A Brief Foray into Normalisation

Hopefully you can all remember learning about normalisation. Just in case you can’t, a very quick overview - feel free to skip this section if it’s all familiar.

This is primarily here as it’s important that people understand what they don’t know before trying to understand joins.

Normalisation Primer

A man walks into a library and picks up the first book he sees and checks it out. This transaction could be written down in a table like this.

lendee_name: "Jordan Booth"
lendee_address: "1600 Pennsylvania Ave NW Washington, DC 20500"
book_name: "Arnold: The Education of a Bodybuilder"
book_author: "Arnold Schwarzenegger"
book_isbn: "0007466021"
expected_return_date: "1997-08-29"

This is what we call de-normalised data - data that contains data that isn’t relevant to the record at hand.

Let’s say this strange “Jordan” man got out a second book.
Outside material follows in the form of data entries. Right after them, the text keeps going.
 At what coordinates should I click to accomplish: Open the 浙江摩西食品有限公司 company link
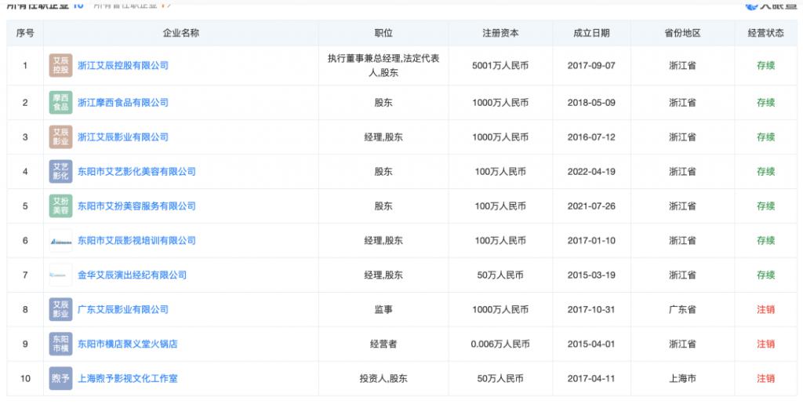122,103
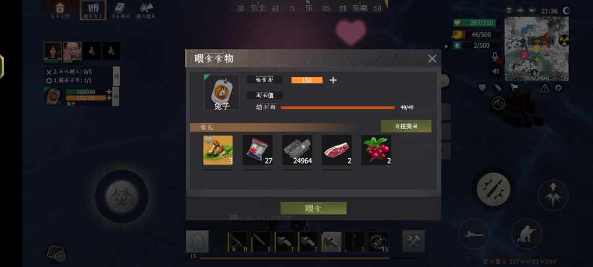Select the raw meat item
The height and width of the screenshot is (267, 593).
click(337, 150)
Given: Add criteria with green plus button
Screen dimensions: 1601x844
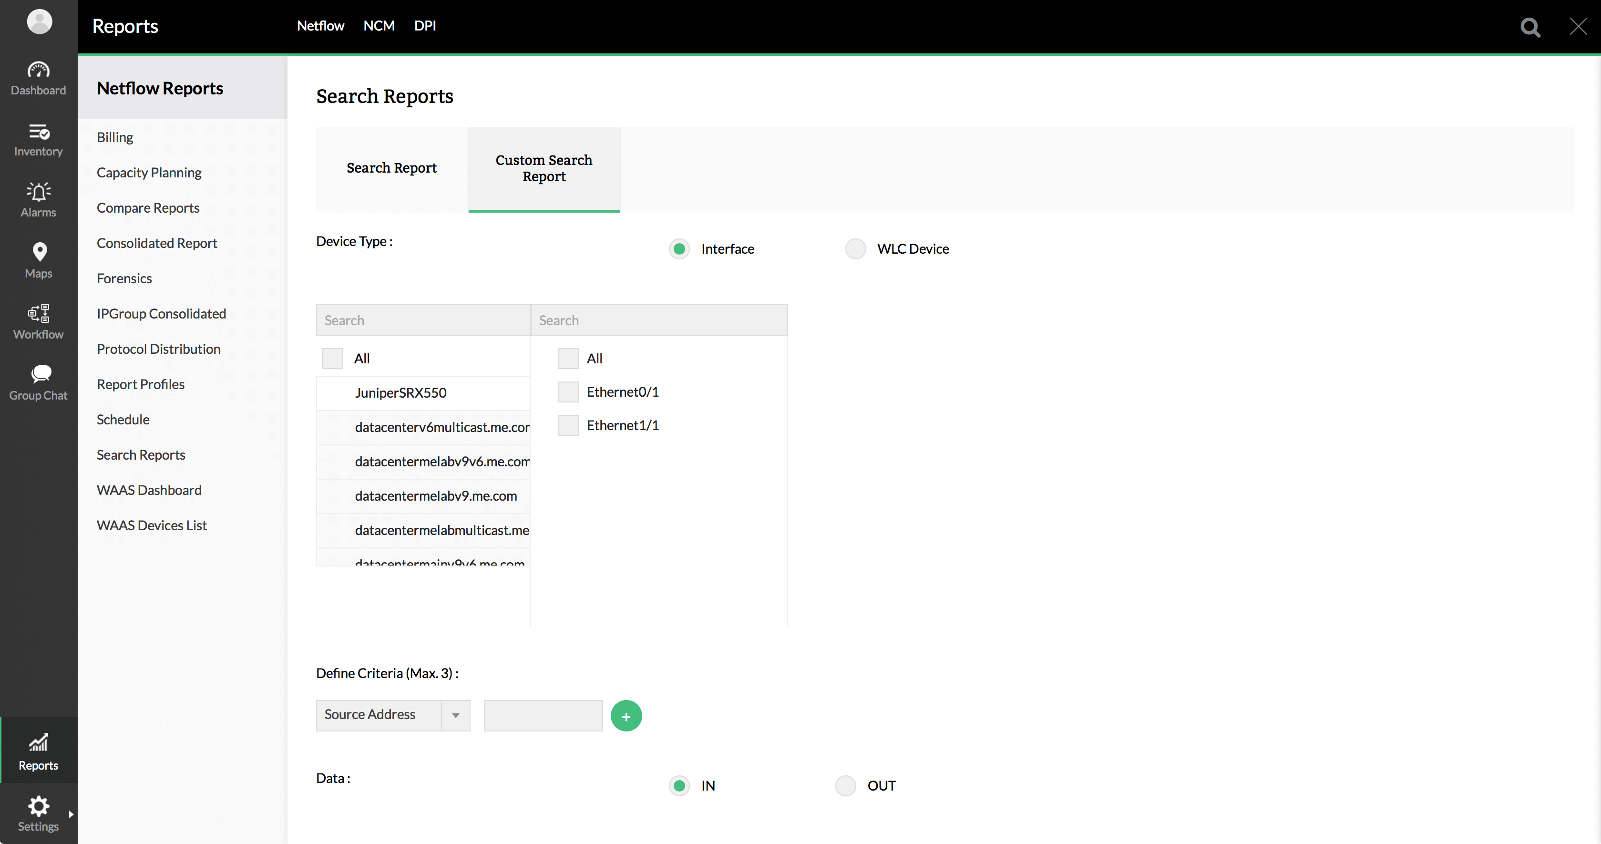Looking at the screenshot, I should point(626,716).
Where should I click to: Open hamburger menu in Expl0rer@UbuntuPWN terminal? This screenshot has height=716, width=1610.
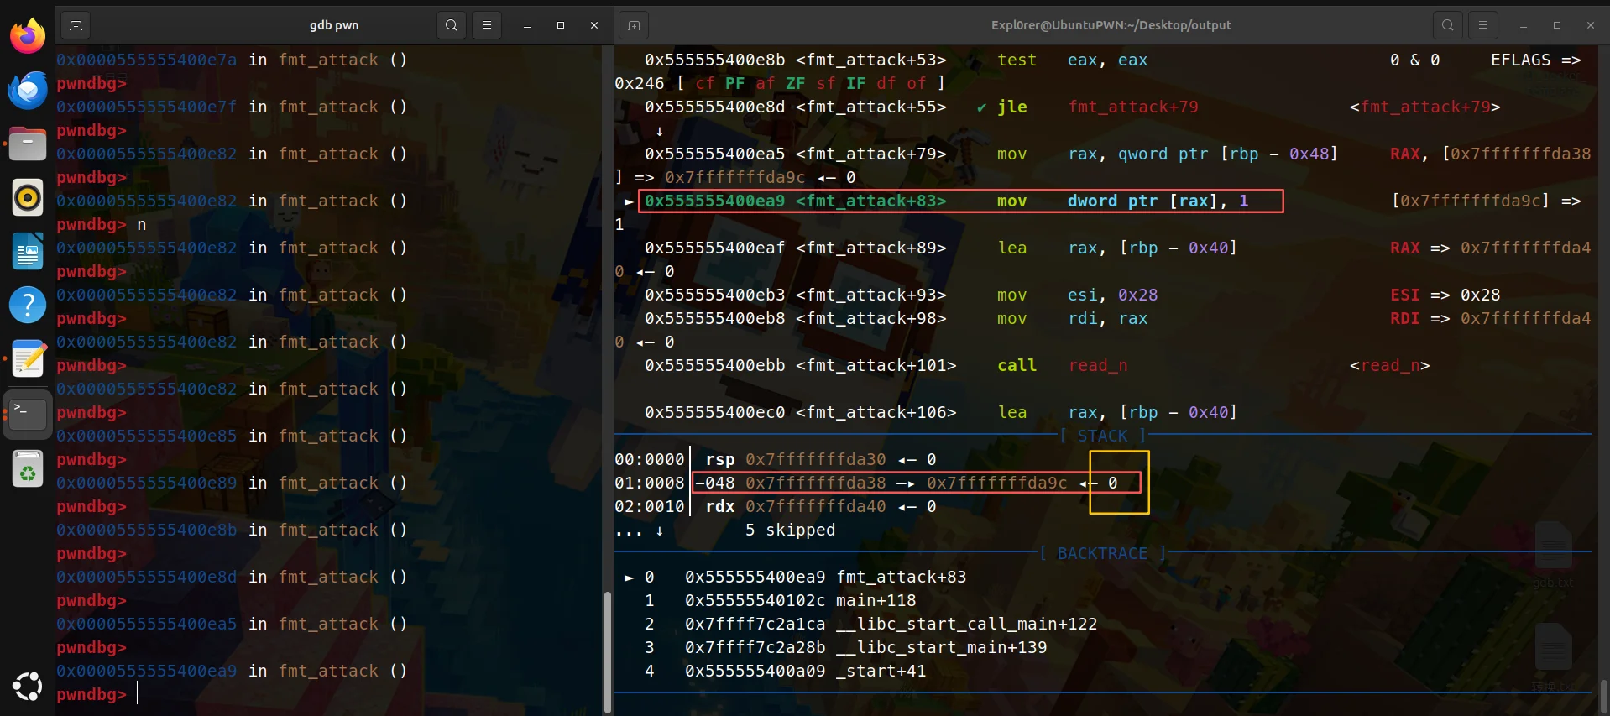(x=1483, y=25)
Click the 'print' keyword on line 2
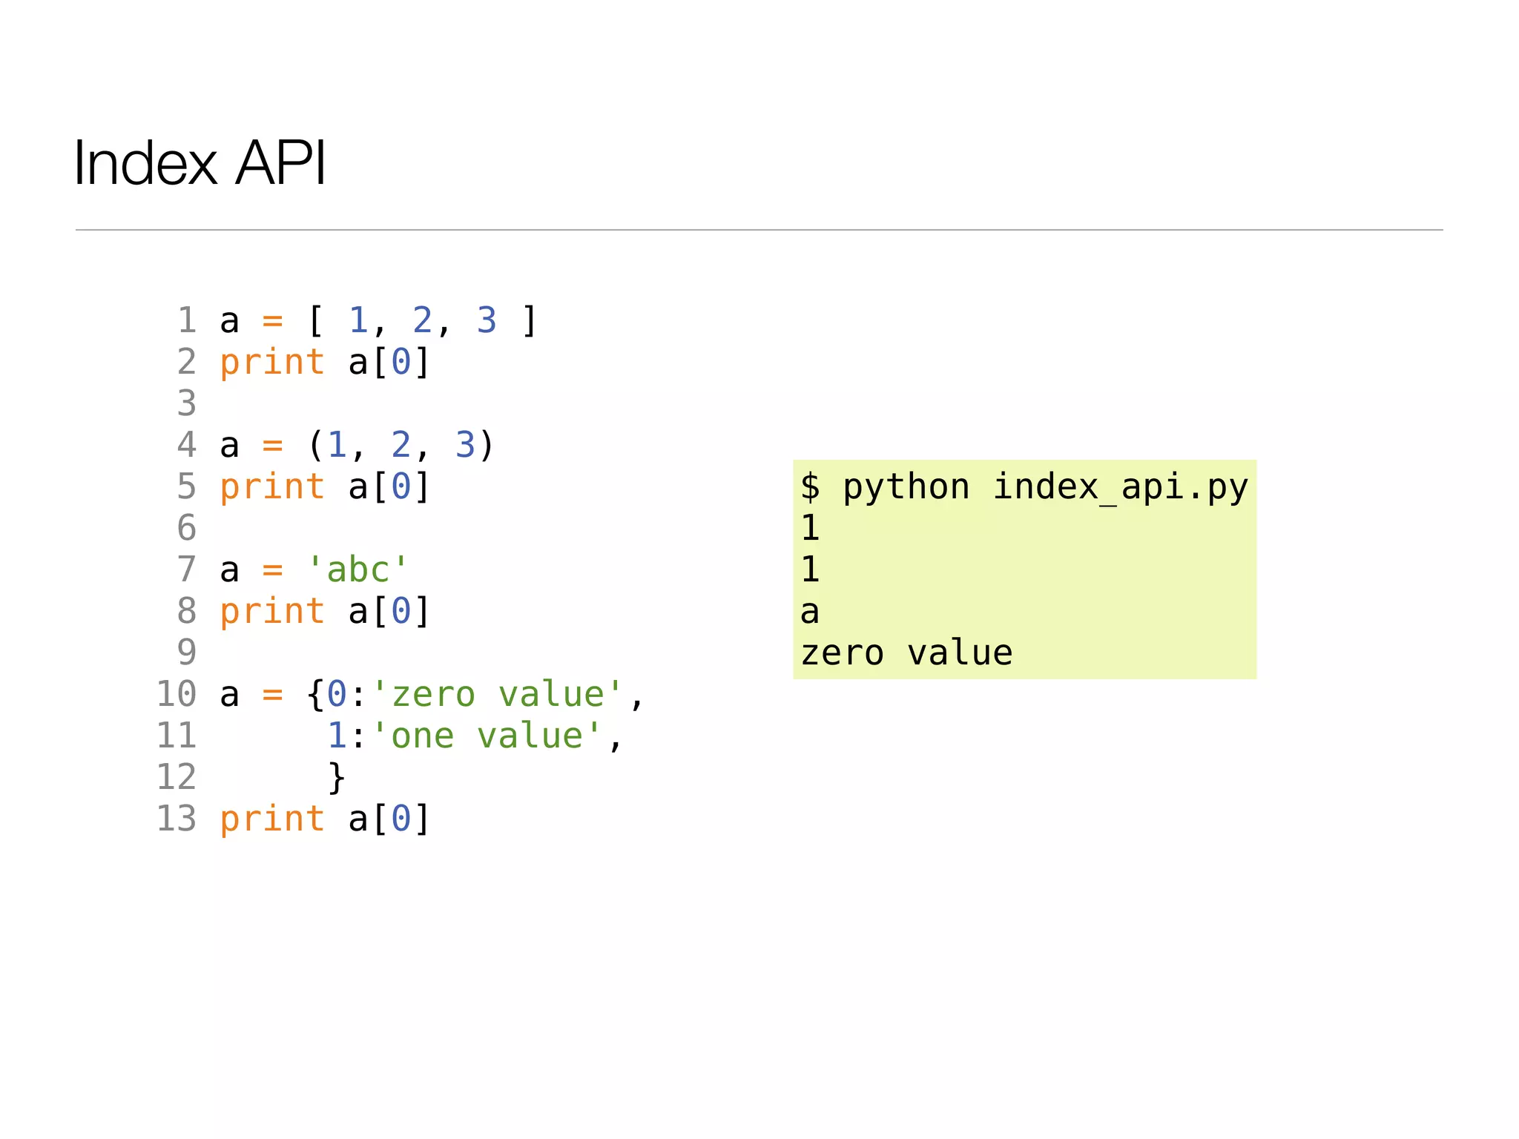The image size is (1519, 1139). pyautogui.click(x=272, y=363)
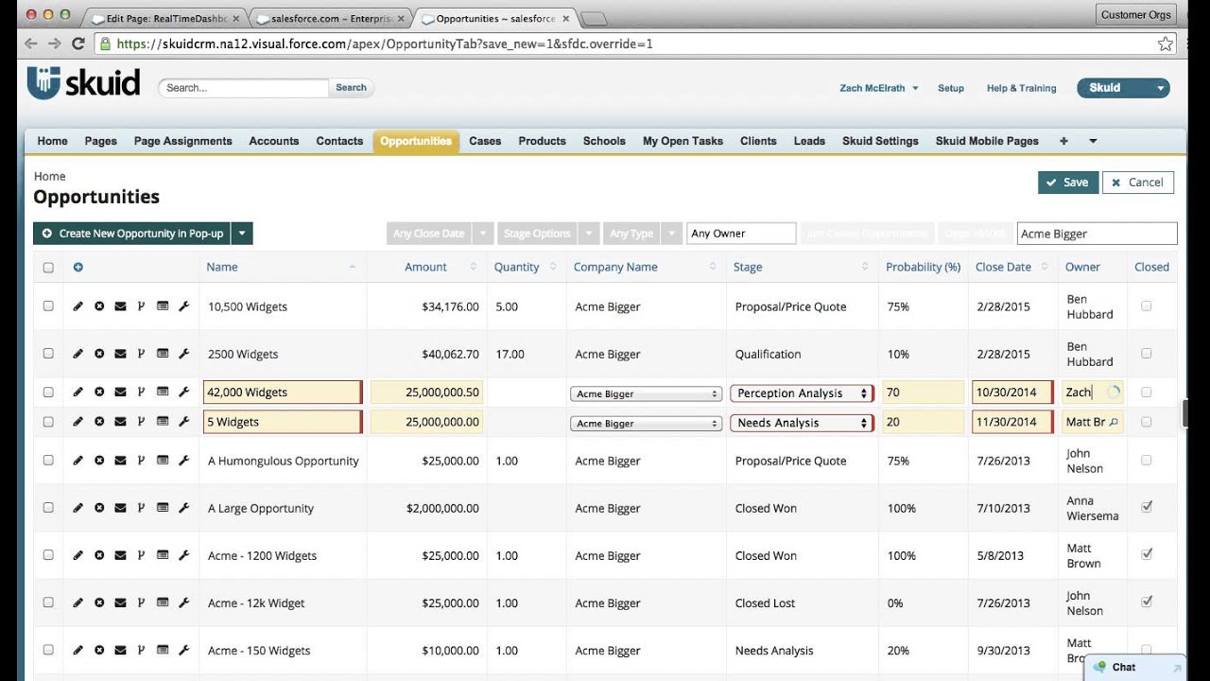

We’d then have two transactions, each with his name and his address. What then happens if he changes his address? It’s now stored in multiple places, it has to be updated in each one separately! This doesn’t sound right!

Normalisation is the process of taking that data and splitting it out so the data isn’t duplicated.

In the simplest case here, we’d end up with a new Table called lendee

CREATE TABLE `Lendee` (
  `lendee_id` bigint NOT NULL,
  `name` varchar(500) NOT NULL,
  `address` varchar(500) NOT NULL,
)

Great, now this looks more like this! Instead of referring to the details of the lender, we reference the id.

lendee_id: 1
book_name: "Arnold: The Education of a Bodybuilder"
book_author: "Arnold Schwarzenegger"
book_isbn: "0007466021"
expected_return_date: "1997-08-29"

…but that book is duplicated data right? As is the author?

CREATE TABLE `Author` (
  `author_id` bigint NOT NULL,
  `name` varchar(500) NOT NULL
)
CREATE TABLE `Book` (
  `book_id` bigint NOT NULL,
  `author_id` bigint NOT NULL,
  `name` varchar(500) NOT NULL
  `isbn` varchar(10) NOT NULL
)

Look! No more duplicated data! This is now normalised.

lendee_id: 1
book_id: 1
expected_return_date: "1997-08-29"

If you’re still a bit unsure on normalisation, I urge you strongly to do some of your own reading, it really is bread and butter and vital to understand.

I heard de-normalisation makes it go faster?

Well, maybe. Most likely you’re reaching for the wrong tool in the toolbox. There will definitively be times when it can make sense for performance reasons, but despite optimising a lot of databases and a lot of queries, I’ve yet to come across a situation where de-normalising was the best course of action.

From many years of developing software, I’ve found the most important part of an application is building it on a solid data model. Almost anything can be fixed, but if the data in your database becomes garbage - you’re faced with a very difficult problem walking that back.

Data consistency should be the last thing to be sacrificed on the alter of enhanced query speed.